#### What is needed
Only an exact repetition of the lines from the one that holds "The image size is (978, 637)." to the end of the records is wanted.

[[ Data shown, beginning ]]

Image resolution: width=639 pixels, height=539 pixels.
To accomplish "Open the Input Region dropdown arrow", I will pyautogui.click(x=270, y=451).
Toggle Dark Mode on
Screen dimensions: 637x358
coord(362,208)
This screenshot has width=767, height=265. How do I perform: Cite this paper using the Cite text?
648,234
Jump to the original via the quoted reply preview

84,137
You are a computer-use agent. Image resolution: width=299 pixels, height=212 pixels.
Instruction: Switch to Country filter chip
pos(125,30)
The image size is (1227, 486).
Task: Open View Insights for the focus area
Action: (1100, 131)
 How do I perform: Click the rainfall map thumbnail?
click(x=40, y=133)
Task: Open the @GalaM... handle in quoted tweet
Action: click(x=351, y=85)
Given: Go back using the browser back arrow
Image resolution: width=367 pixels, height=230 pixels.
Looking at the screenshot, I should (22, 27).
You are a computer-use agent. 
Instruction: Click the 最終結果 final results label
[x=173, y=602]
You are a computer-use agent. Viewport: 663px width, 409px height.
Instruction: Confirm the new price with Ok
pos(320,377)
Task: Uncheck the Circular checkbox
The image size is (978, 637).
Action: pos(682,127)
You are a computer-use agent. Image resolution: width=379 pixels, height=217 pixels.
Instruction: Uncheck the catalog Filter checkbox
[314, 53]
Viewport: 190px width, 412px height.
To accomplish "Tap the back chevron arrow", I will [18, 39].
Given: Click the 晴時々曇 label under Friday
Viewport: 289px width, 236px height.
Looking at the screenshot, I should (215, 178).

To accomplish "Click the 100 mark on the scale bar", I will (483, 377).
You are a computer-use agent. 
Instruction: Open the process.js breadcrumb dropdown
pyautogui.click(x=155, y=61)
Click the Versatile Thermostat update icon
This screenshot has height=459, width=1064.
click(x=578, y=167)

[[ Data shown, end ]]

#### Answer area
The image size is (978, 637).
Action: pos(682,127)
You are a computer-use agent. Image resolution: width=379 pixels, height=217 pixels.
Instruction: Uncheck the catalog Filter checkbox
[314, 53]
Viewport: 190px width, 412px height.
To accomplish "Tap the back chevron arrow", I will [18, 39].
Given: Click the 晴時々曇 label under Friday
Viewport: 289px width, 236px height.
Looking at the screenshot, I should (215, 178).

To accomplish "Click the 100 mark on the scale bar", I will (483, 377).
You are a computer-use agent. 
Instruction: Open the process.js breadcrumb dropdown
pyautogui.click(x=155, y=61)
Click the Versatile Thermostat update icon
This screenshot has height=459, width=1064.
click(x=578, y=167)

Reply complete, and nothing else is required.